There are a lot of similar remarks throughout the documents that have been released. Let’s jump forward to 12 March 2003, when Tony Blair’s assistant private secretary for foreign affairs, Nicholas Cannon, wrote a minute summing up ‘what sort of new Iraqi government we are working for’.

Cannon suggested that public statements about the British ‘vision for Iraq’ should be held back until the war had started: ‘until then we would not wish to be seen to be actively pursuing regime change, or to preclude a restructuring of the Iraqi regime that involved the emergence of a wholly cooperative “Saddam-lite” figure or, in theory, a Damascene conversion by Saddam himself’.

The most striking part of this paper (which Blair made no comment on, but ticked as ‘read’) is the acceptability – the desirability – of replacing Saddam with a ‘Saddam-lite’ clone. Cannon urged that the British government not take any action that would reduce the chances of such a coup taking place.

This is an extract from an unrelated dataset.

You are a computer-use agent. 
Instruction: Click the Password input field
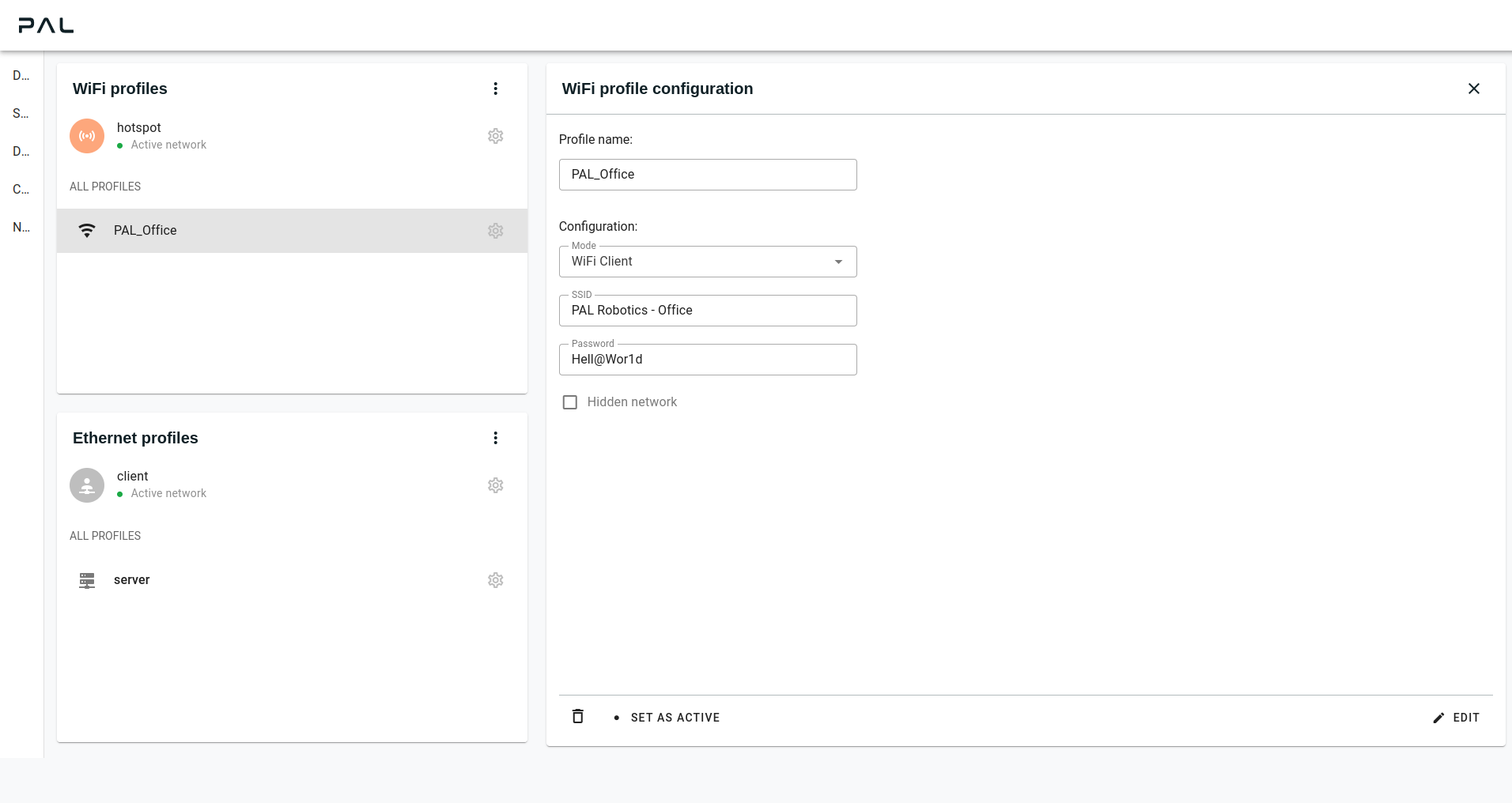point(707,360)
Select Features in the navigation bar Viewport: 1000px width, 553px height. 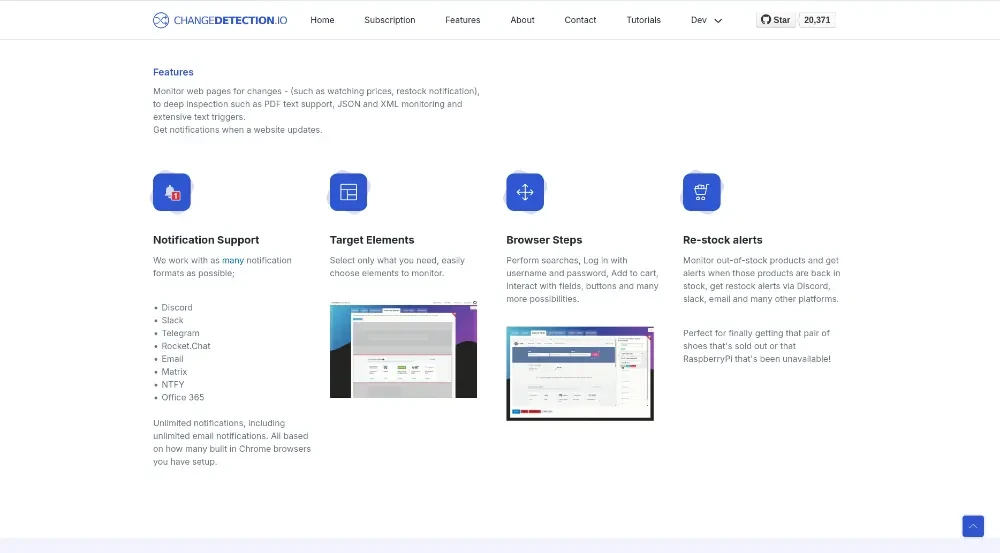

When talking about the desired shape of post-Saddam government, Cannon does not use the word ‘democratic’ anywhere. He says the objective is an Iraqi government which is ‘representative’ – meaning Sunni-dominated but in some way inclusive of Kurds and Shias.

At the time Cannon wrote, the British government was preparing a public statement, ‘Vision for Iraq and the Iraqi people’ to be published before the invasion. The Chilcot report observes that at this point, mid-March 2003, the edits included the ‘removal of the words “and democratic” from the phrase “an independent and democratic Iraq”.’ (section 6.5, para 1020)

Self-censorship

All of this declassified information merely confirms what was known back in 2002–2003. I wrote about the US–UK desire for ‘leadership change, not regime change’ in War Plan Iraq (Verso, 2002) and Regime Unchanged (Pluto, 2003). There were 16 pages of documentation of this policy, from public sources, in War Plan Iraq, and eight pages of background documenting the same commitment to ‘Saddamism-without-Saddam’ in the 1991 attack on Iraq.

The media could have exposed these anti-democratic, dictator-friendly war aims back in 2003 (or in 1991). It could have exposed them in July 2016. Instead, all of this has been wiped from the record. The Chilcot inquiry has colluded with this self-censorship, producing a wealth of information to support this analysis, but refusing to discuss or explore the ‘Saddam-lite’ preferences of British policymakers in its executive summary.

There is, in other words, a huge contradiction between the evidence that Chilcot has dug up and the whole framework for discussion that the inquiry has adopted – and that has confined the mainstream public debate.

Chilcot was a whitewash, and the media are once again part of a massive Iraq cover-up.